- TASK INSTRUCTIONS:
Go through the data and retrieve each line that includes the string "legend".
### PROVIDED RECORDS ###
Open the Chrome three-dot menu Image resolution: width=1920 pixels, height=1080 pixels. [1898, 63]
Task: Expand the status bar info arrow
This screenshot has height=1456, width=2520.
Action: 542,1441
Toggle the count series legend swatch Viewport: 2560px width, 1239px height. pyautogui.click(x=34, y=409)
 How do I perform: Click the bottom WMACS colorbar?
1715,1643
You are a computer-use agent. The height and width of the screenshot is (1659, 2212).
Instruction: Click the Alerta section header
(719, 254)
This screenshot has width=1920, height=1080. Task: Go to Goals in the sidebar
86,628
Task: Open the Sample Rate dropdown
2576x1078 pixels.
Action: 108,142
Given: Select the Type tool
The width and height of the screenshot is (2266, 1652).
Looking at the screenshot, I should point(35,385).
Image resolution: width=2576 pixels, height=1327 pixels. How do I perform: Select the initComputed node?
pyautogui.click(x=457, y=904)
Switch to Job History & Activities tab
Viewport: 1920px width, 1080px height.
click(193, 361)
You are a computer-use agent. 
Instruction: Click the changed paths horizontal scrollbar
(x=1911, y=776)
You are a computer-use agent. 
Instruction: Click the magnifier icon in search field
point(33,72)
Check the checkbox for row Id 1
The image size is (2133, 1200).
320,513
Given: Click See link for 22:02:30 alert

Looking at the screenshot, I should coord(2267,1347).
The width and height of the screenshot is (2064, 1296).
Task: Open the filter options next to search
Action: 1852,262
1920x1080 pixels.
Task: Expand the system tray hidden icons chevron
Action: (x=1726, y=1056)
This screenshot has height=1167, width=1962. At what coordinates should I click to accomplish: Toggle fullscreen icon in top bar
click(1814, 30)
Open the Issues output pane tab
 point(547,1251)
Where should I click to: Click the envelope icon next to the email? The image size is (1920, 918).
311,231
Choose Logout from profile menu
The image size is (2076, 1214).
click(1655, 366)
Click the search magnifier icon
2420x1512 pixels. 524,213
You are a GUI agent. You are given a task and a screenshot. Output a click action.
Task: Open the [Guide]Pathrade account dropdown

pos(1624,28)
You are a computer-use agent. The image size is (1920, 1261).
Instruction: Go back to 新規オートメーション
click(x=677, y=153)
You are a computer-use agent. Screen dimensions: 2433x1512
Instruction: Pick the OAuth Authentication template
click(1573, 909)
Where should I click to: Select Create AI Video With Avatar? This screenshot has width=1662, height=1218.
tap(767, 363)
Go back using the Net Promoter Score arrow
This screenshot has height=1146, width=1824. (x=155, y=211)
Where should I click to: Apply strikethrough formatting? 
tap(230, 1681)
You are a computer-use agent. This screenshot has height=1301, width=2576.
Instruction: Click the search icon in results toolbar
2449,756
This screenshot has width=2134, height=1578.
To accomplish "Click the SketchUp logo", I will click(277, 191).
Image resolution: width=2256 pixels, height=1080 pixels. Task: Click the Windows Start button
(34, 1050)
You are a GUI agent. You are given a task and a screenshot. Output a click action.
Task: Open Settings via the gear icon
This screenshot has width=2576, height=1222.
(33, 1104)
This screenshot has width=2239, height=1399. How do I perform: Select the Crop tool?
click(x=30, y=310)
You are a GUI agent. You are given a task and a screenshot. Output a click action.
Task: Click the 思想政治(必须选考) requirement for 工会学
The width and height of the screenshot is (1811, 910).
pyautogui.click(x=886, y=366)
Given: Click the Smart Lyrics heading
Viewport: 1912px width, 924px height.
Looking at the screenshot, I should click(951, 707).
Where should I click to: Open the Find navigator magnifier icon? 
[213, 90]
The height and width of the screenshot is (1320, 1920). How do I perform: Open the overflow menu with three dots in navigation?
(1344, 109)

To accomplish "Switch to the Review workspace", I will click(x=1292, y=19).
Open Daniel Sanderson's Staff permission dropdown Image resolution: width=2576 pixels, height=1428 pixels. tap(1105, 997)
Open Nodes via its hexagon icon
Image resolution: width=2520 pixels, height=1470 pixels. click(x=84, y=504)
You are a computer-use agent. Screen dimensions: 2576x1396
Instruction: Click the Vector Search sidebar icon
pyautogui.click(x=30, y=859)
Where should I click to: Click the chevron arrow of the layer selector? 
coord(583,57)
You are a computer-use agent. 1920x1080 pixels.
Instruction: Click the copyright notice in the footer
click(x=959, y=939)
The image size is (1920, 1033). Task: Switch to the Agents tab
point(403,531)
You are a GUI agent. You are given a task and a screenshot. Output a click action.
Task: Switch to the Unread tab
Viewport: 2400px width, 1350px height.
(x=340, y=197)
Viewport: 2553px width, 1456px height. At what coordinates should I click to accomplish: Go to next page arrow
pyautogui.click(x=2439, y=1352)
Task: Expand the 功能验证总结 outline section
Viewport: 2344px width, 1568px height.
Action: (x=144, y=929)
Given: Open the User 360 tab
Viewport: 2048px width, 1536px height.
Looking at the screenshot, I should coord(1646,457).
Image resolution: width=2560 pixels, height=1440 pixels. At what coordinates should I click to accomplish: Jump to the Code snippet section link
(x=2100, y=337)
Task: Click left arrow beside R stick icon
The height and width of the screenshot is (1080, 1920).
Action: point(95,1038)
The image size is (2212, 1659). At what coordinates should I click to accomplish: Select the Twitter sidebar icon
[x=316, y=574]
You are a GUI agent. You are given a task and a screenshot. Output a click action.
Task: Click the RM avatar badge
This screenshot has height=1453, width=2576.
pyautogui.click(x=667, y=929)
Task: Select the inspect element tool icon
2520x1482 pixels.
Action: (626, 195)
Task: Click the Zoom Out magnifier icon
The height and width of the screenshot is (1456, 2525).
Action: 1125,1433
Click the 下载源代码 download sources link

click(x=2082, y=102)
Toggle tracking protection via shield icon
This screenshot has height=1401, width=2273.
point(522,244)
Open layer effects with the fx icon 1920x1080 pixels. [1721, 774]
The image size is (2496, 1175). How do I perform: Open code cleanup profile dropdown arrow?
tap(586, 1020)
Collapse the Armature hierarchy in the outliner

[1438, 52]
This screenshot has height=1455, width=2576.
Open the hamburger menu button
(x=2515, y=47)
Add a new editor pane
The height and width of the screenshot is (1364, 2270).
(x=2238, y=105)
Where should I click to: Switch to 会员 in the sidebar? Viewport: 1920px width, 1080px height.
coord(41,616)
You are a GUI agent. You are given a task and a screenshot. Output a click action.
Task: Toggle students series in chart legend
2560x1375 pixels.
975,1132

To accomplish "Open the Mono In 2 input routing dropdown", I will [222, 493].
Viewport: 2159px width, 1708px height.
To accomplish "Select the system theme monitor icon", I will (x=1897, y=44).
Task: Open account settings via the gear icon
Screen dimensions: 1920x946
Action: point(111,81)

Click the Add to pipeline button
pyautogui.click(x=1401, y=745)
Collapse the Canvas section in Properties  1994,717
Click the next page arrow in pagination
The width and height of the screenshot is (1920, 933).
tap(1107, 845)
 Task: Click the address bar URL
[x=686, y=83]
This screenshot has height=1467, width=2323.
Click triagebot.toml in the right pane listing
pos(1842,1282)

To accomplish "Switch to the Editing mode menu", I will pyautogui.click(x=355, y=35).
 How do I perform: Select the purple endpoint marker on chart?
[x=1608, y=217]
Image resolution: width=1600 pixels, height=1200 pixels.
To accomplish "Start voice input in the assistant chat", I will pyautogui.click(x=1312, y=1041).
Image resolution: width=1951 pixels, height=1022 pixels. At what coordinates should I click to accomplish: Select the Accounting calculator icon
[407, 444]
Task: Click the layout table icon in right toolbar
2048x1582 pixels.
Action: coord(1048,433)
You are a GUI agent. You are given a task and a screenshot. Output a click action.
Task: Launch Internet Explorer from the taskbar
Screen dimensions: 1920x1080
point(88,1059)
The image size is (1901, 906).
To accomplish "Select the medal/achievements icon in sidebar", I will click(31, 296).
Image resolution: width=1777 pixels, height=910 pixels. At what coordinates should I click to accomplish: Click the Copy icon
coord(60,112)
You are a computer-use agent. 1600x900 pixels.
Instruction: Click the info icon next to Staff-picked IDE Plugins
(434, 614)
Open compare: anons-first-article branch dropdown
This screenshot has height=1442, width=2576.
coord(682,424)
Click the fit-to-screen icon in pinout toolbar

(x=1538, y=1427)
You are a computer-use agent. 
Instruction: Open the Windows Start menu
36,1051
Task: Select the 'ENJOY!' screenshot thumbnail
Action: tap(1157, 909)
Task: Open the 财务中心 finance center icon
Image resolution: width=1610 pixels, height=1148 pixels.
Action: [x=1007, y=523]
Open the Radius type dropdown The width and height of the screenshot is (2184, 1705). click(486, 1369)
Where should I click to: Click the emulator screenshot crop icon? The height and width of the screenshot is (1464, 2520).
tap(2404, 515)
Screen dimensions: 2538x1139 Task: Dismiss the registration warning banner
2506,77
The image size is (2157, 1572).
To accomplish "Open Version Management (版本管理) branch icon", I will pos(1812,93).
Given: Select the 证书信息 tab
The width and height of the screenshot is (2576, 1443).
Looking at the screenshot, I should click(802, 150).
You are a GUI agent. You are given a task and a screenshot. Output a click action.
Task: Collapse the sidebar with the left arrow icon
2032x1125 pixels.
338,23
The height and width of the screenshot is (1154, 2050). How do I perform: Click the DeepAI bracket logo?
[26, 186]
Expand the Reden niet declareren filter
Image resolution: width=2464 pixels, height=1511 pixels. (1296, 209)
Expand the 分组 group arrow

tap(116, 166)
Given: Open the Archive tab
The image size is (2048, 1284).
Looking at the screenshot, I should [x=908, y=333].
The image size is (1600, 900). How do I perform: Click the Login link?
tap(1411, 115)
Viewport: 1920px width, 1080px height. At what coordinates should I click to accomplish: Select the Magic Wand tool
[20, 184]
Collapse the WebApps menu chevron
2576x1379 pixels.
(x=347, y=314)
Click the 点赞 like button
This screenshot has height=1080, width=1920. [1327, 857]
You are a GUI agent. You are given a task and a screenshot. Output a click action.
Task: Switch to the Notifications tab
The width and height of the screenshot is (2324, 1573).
###
- SOLUTION FOR THIS TASK:
Toggle the count series legend swatch Viewport: 2560px width, 1239px height. pyautogui.click(x=34, y=409)
Task: Toggle students series in chart legend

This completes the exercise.